Featured

Building and Automating a Data Pipeline with Python: A Practical Tutorial

Andrew Smalley

22 Feb 2025 • 6 min read

Introduction

In a world increasingly driven by data, having a robust pipeline to ingest, transform, and deliver information is essential. Whether integrating with an external API or consolidating data from multiple sources, an automated pipeline ensures you can reliably handle information at scale. This tutorial provides a hands-on guide to constructing a data pipeline in Python, including code examples and recommended practices for automation.

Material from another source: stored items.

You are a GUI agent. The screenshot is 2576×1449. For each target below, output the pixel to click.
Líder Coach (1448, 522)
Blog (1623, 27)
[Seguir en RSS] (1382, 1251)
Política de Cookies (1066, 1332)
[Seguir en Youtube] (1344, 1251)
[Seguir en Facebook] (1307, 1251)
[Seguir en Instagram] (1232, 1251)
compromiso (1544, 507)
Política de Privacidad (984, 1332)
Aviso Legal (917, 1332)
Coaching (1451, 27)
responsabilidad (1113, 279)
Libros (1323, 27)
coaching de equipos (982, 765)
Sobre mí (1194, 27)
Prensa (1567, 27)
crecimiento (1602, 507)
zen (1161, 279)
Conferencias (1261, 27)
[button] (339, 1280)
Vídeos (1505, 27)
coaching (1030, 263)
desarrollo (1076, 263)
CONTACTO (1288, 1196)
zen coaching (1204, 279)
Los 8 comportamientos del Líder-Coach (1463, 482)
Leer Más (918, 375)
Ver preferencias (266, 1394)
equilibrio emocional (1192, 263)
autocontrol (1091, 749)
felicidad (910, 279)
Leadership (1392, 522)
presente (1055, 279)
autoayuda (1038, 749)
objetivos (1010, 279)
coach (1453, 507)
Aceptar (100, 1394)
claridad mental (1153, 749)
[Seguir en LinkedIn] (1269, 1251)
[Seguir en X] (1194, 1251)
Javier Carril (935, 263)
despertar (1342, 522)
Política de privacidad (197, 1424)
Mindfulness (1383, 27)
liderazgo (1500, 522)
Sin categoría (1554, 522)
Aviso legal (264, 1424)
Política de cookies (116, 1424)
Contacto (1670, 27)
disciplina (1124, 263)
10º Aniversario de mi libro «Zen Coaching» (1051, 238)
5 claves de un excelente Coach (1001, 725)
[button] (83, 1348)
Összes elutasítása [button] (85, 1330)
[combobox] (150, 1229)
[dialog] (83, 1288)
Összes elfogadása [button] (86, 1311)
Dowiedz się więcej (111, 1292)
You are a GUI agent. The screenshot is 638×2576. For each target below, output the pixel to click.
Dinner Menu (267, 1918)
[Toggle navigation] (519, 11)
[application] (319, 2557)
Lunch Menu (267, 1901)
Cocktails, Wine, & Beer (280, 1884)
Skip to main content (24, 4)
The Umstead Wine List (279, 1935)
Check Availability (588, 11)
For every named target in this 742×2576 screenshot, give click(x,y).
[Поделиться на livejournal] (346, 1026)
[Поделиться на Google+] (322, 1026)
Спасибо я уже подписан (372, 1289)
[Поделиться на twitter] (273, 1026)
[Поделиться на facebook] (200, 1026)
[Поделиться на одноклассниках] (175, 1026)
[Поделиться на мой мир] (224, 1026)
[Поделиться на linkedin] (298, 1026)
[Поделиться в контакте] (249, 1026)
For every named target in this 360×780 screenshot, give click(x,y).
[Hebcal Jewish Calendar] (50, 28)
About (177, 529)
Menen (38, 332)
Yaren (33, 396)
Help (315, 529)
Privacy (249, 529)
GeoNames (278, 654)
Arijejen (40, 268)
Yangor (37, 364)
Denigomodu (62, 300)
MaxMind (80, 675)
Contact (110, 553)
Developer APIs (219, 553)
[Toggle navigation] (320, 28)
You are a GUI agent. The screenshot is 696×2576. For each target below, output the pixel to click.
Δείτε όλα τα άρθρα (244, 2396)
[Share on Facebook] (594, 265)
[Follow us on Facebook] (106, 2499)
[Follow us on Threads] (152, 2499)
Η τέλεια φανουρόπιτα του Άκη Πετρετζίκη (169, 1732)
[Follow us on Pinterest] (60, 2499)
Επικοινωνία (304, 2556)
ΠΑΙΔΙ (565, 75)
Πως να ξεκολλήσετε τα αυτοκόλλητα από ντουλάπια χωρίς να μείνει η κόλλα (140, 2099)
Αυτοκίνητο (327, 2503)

Why Build a Data Pipeline?

A data pipeline automates data flow from its source to a destination (such as a database, data warehouse, or data visualisation tool). This eliminates manual steps, reduces the risk of errors, and provides an auditable, repeatable process. By the end of this tutorial, you'll have a working pipeline that:

Fetches Data from a publicly available API.
Transforms Data to match your requirements.
Stores Data in a local or remote database.
Automates the Workflow using a scheduling tool or CI/CD platform.

Prerequisites

Python 3.8+ (or a more recent version)
Basic knowledge of Python (functions, virtual environments, pip installs, etc.)
A local or remote database (e.g., PostgreSQL, MySQL, or SQLite)
Familiarity with Git and a CI/CD tool (e.g., Jenkins, GitHub Actions, or GitLab CI) if you plan to automate.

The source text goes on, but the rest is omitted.